## Sayfa
___

İştarakte Suç Ortaklarının Kararlaştırılan Suçtan Başka Bir Suçu İşlemesi
Ortaklardan birisi iştirak anlaşması dışındaki bir suç işlerlerse sadece bu farklı suçu işleyen fail sorumlu olur. Örn: A, B, C hırsızlık için D nin evine girmiş ise fakat içeride B, D yi öldürmüş ise A, C öldürmekten dolayı sorumlu değildir.

İştirakte Bağlılık Kuralı
Suça iştirak için kasten ve hukuka aykırı işlenmiş bir fiilin varlığı yeterlidir. Suçun işlenişine iştirak eden her kişi, diğerinin cezalandırılmasını önleyen kişisel nedenler göz önünde bulundurulmaksızın kendi kusurlu fiiline göre cezalandırılır. ( A aynı konutta oturduğu babasının cebinden para çalmak konusunda B ve C ile anlaşmış ise A kişisel cezasızlık nedeniyle ceza almazken B ve C ceza alacaklardır. )

___

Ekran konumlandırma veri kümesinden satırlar
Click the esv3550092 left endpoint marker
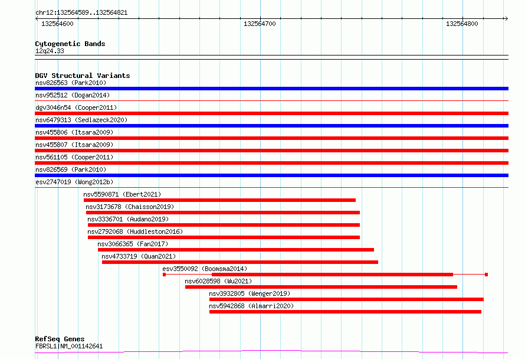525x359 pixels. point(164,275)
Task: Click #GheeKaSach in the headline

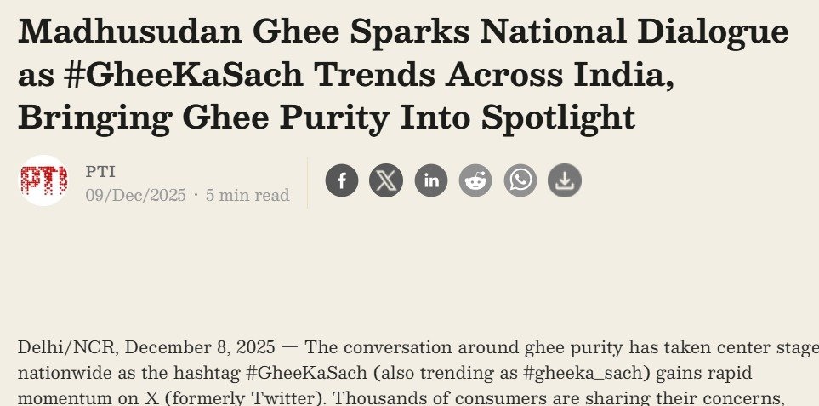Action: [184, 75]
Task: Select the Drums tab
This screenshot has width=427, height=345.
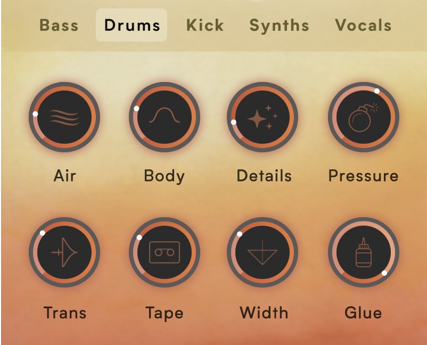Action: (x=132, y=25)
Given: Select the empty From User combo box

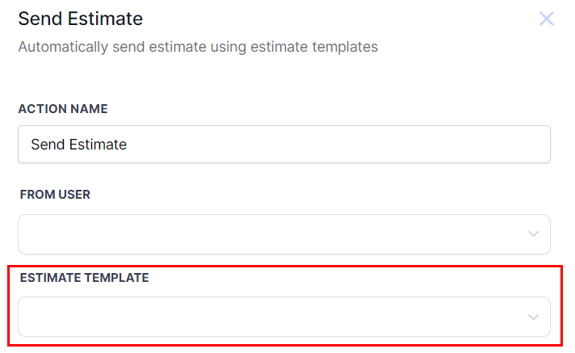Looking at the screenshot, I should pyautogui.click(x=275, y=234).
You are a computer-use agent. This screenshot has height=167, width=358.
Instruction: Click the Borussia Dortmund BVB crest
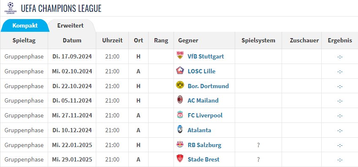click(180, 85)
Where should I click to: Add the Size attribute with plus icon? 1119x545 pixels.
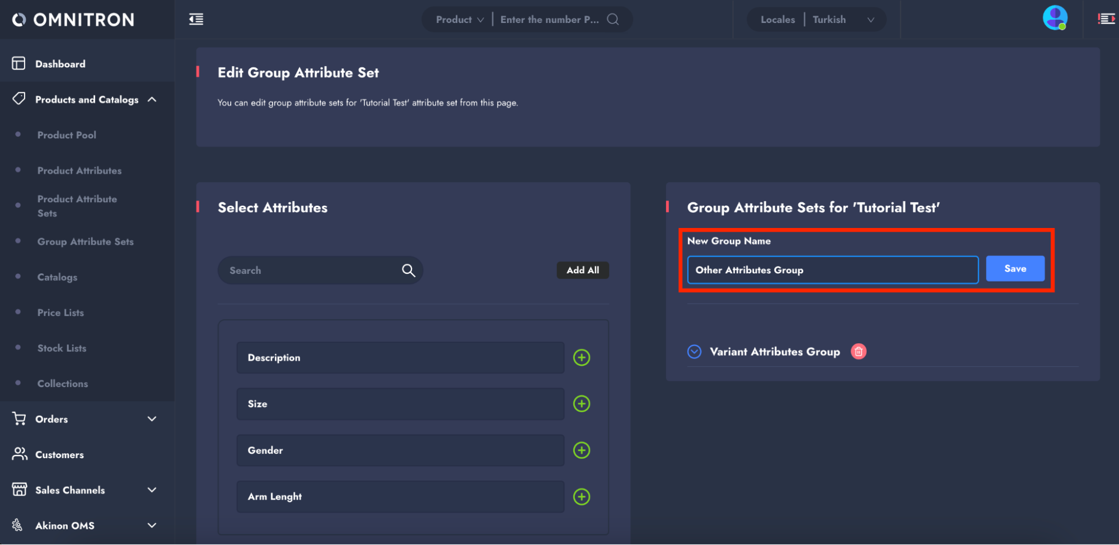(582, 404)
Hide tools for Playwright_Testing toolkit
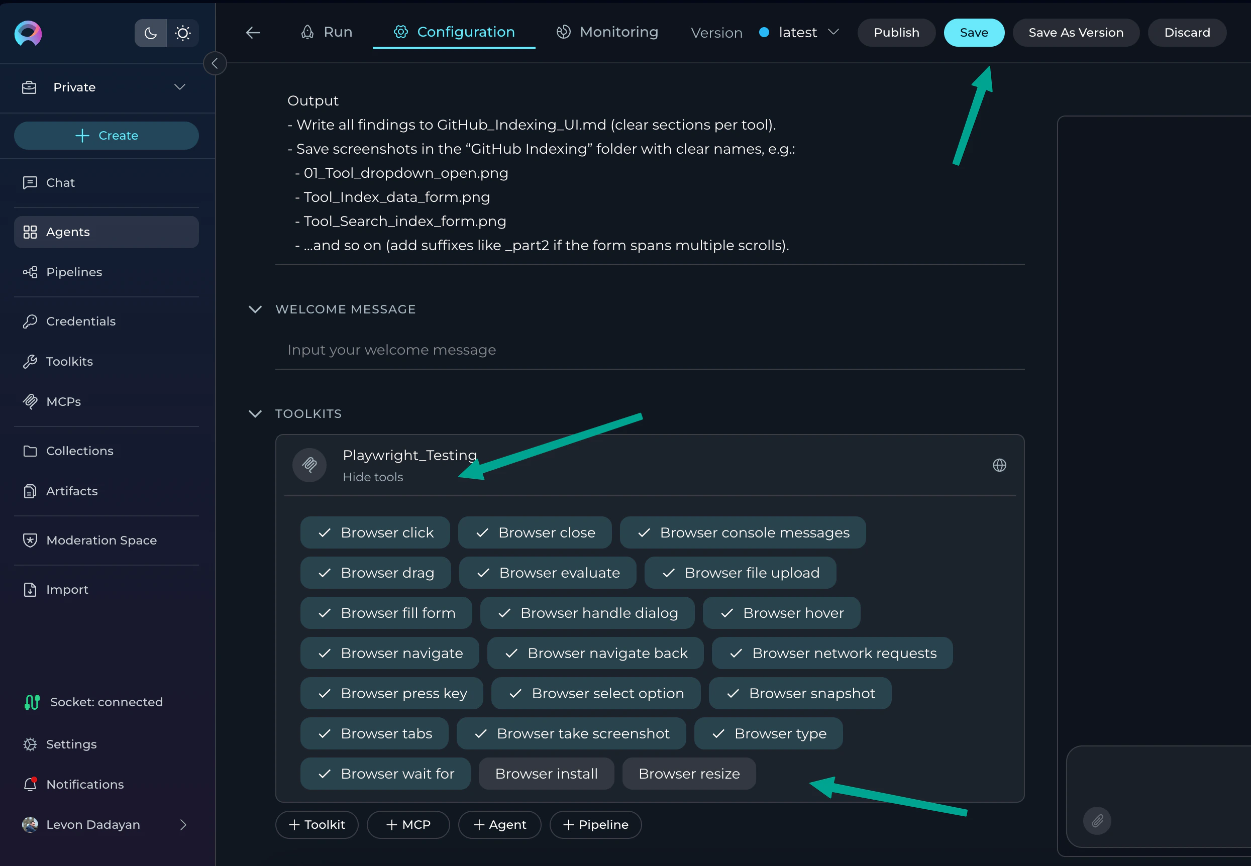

___

## Görev A
Suça iştirak metninde "İştarakte Suç Ortaklarının" sözlerinden "ceza alacaklardır. )" sözlerine kadar olan bölümü hiç değiştirmeden yazın.
## Görev B
Suça iştirak metnindeki şu cümleyi İngilizceye çevirin: "Suça iştirak için kasten ve hukuka aykırı işlenmiş bir fiilin varlığı yeterlidir."

## Tam çözüm A
İştarakte Suç Ortaklarının Kararlaştırılan Suçtan Başka Bir Suçu İşlemesi
Ortaklardan birisi iştirak anlaşması dışındaki bir suç işlerlerse sadece bu farklı suçu işleyen fail sorumlu olur. Örn: A, B, C hırsızlık için D nin evine girmiş ise fakat içeride B, D yi öldürmüş ise A, C öldürmekten dolayı sorumlu değildir.

İştirakte Bağlılık Kuralı
Suça iştirak için kasten ve hukuka aykırı işlenmiş bir fiilin varlığı yeterlidir. Suçun işlenişine iştirak eden her kişi, diğerinin cezalandırılmasını önleyen kişisel nedenler göz önünde bulundurulmaksızın kendi kusurlu fiiline göre cezalandırılır. ( A aynı konutta oturduğu babasının cebinden para çalmak konusunda B ve C ile anlaşmış ise A kişisel cezasızlık nedeniyle ceza almazken B ve C ceza alacaklardır. )

## Tam çözüm B
For complicity in a crime, the existence of an act committed intentionally and unlawfully is sufficient.